6 王との謁見1
翌日、出発を前に王への謁見の機会が設けられた。王自ら礼を言いたいと言われれば、断ることはできない。機嫌を損ねれば礼金がもらえなくなるどころか、下手すれば命を落とすことだってあり得る。
謁見の間には王だけではなく、大臣やあの日悪魔の奇跡を目の当たりにした宰相、役人らも一堂にそろっていた。病が蔓延している中、多少顔色の悪い者はいたがそれなりの人数がそろっている。あの「死ね」の魔法が漏れ出して周りにも効いてしまったのかもしれない。せっかくの金づるを逃してしまったことに男は思わず舌打ちしたが、ここが王城であることを思い出し、不敬のないよう笑顔で繕った。
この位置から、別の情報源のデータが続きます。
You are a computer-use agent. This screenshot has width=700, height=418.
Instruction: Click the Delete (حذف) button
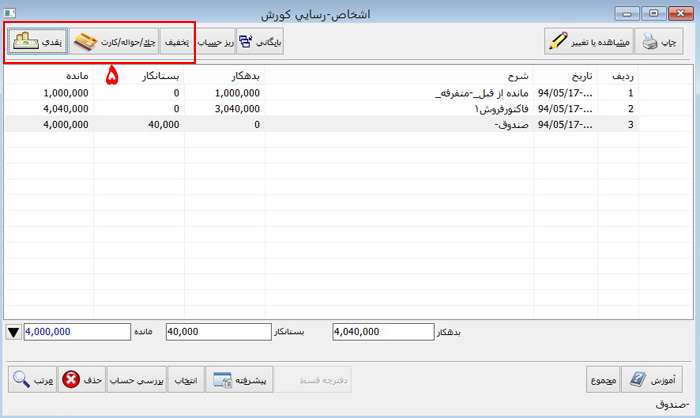(83, 380)
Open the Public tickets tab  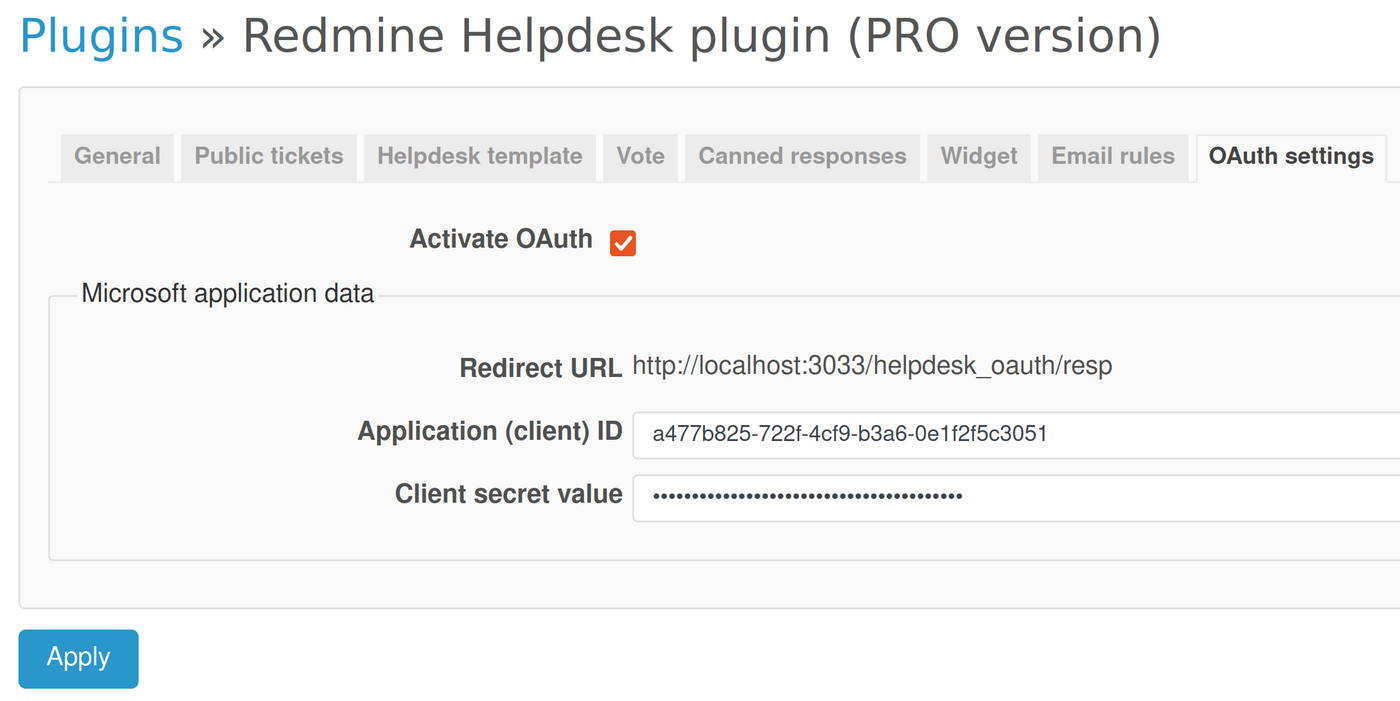[268, 156]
「さて。…この度は朕の病回復に尽力したこと、礼を言う」
王の回復は早く、色つやもよくなっていた。つい四日前には死にかけていたとはとても思えない。物資の不足する民とは違い、充分な栄養を取ることができる身分なのだ。
「それでは褒美を取らせる」
侍従が布袋を三つ積み上げたトレイを運んできた。ずいぶん重そうだ。あの中身がすべて金貨だとしたら、庶民なら一生遊んで暮らせるだろう。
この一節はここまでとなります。